In June 2016, the Eurosystem added a corporate sector purchase programme (CSPP) to the APP framework. The CSPP comprises purchases of bonds issued by nonbank corporations established in the euro area. It aims at further strengthening the pass-through of the Eurosystem’s asset purchases to financing conditions in the real economy.
Financial instruments the Eurosystem buys under any of the above programs must meet certain minimum quality requirements.
- Forward guidance:
Since July 2013, the Governing Council of the ECB has been providing guidance on the future path of its monetary policy stance at its regular press conferences. This enables ECB policies to have an impact on interest rate expectations beyond the short horizon, i.e. to steer not only the very short-term money market rates but longer maturities as well.
- Two-tier system of reserve remuneration
For excess liquidity held on Eurosystem accounts, euro area banks are charged interest equivalent to the interest rate on the deposit facility, which currently equals –0.5%. To alleviate the direct cost of negative interest rates for banks, the ECB adopted a two-tier system for remunerating excess liquidity holdings in September 2019, thus exempting part of banks’ excess cash reserves from the negative deposit facility rate. The exempt volume was defined as an adjustable multiple of banks’ minimum reserve requirements. At present, this multiplier is set at 6.

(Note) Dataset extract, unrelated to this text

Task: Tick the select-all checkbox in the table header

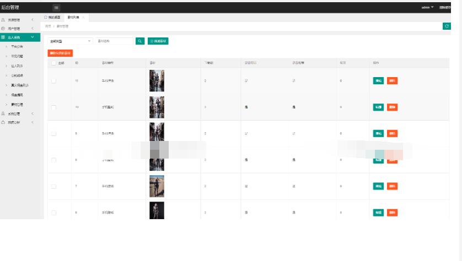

Which nonstandard monetary policy measures has the Eurosystem adopted in response to the coronavirus pandemic in 2020?
In the face of the coronavirus pandemic spreading across the globe and taking a heavy human and economic toll, economic policymakers have again been challenged to pull out all the stops.
While drawing on the existing instruments (as described above), the Eurosystem’s monetary policymakers have also expanded their toolkit and eased the conditions for the nonstandard measures already in place.
- To enable banks to meet their immediate liquidity needs, the Eurosystem is offering additional long-term refinancing operations (LTROs) since spring 2020. In addition, pandemic emergency longer-term refinancing operations (PELTROs) were introduced to provide liquidity in 2020 and 2021 at an interest rate below the main refinancing rate and without conditions.
- At the same time, more favorable terms will be applied to targeted longer-term refinancing operations outstanding from June 2020 to June 2022. These measures have been designed to support above all those affected most by the spread of the coronavirus, in particular small- and medium-sized businesses.
- The list of eligible collateral accepted in Eurosystem refinancing operations was extended further. In particular, the framework for additional credit claims has been expanded to include bank loans to firms (even if the loans are small).
- The network of currency swap lines first created in 2011 was reactivated, enabling the Eurosystem to offer euro area banks U.S. dollar. This offer will remain in place as long as necessary to ensure the smooth functioning of U.S. dollar refinancing markets.
- The Eurosystem’s ongoing asset purchase programme (APP) was expanded further to provide for additional net purchases, until the end of 2020, in the amount of EUR 120 billion, with a view to supporting favorable financing conditions for the real economy in times of heightened uncertainty.
- On top of that, the Eurosystem launched a pandemic emergency purchase programme (PEPP) under which it will buy EUR 1,850 billion worth of eligible securities. This program will run until the pandemic has been overcome, and in any event at least until March 2022. Any asset classes that the Eurosystem has been buying in the past under the ongoing APP program will also be eligible for PEPP purchases. In short, the PEPP is a monetary policy measure aimed at countering coronavirus-related risks to the monetary policy transmission mechanism and the outlook for the euro area economy.